There’s some good news in the form of the GPTs. ChatGPT can only host ~10 users on a box, though while ChatGPT has high requirements for compute, it has very low requirements for bandwidth. You could interact with it over a 56k modem. That tips the scales such that chatbots will remain in the cloud, even if we move to a model architechture that doesn’t benefit from batching. The providers want you in the cloud. Call it cloud-neutral.

However, robotics is different! Both openpilot and Tesla FSD don’t use the cloud and likely never will. The bandwidth and latency requirements are too high, and as with cars the same thing will be true for all shapes and sizes of robots. Gaming has always struggled to be in the cloud for similar reasons, note that when you buy a Switch or PS5 the compute actually is local. Call these cloud-averse.
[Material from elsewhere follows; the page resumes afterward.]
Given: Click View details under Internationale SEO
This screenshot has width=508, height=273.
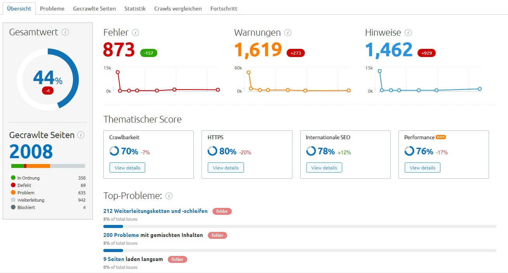Looking at the screenshot, I should click(324, 168).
Robotics is inherently cloud-averse. The companies will all try to shoehorn cloud into it, but like forcing you to create a cloud account for your microwave, people will see it as stupid and favor the products that actually just run locally.
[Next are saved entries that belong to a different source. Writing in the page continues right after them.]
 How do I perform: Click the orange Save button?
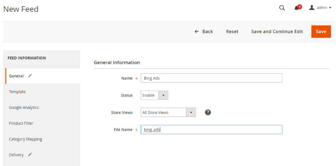(321, 31)
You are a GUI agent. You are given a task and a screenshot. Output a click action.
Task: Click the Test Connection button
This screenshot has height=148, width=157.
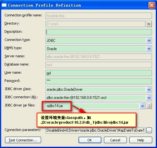23,140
As long as there’s decent open source alternatives, the robotics ecosystem will have checks and balances against enshittifcation. As the quality of macOS degrades and Windows forces more and more cloud account crap on you, is the era of the Linux Desktop finally here? I suspect the breakdown of robotics operating systems will look similar to computer and phone operating systems.
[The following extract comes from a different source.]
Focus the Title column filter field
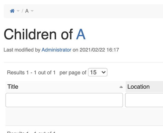Image resolution: width=163 pixels, height=133 pixels. coord(64,100)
I also really like the way nanochat is thinking about the foundation model problem. I predict that robotics software will move towards on device learning, but there will still be a foundation model in the repo, and these things will be expensive to make. However, that cost can simply be a commodity – the way nanochat talks about a $100 ChatGPT.



More and more of the training code will make its way into openpilot as the robots learn online. There will still be a pretrained world model, but that will be a commodity. A fully reproducible build in 5000 UOps in tinygrad + some commodity data.

The way the waves of robotics will break looks bright for individual sovereignty, and robotics will be where the real value in AI comes from. Many “knowledge work” problems are adversarial; not true for physical things like farming.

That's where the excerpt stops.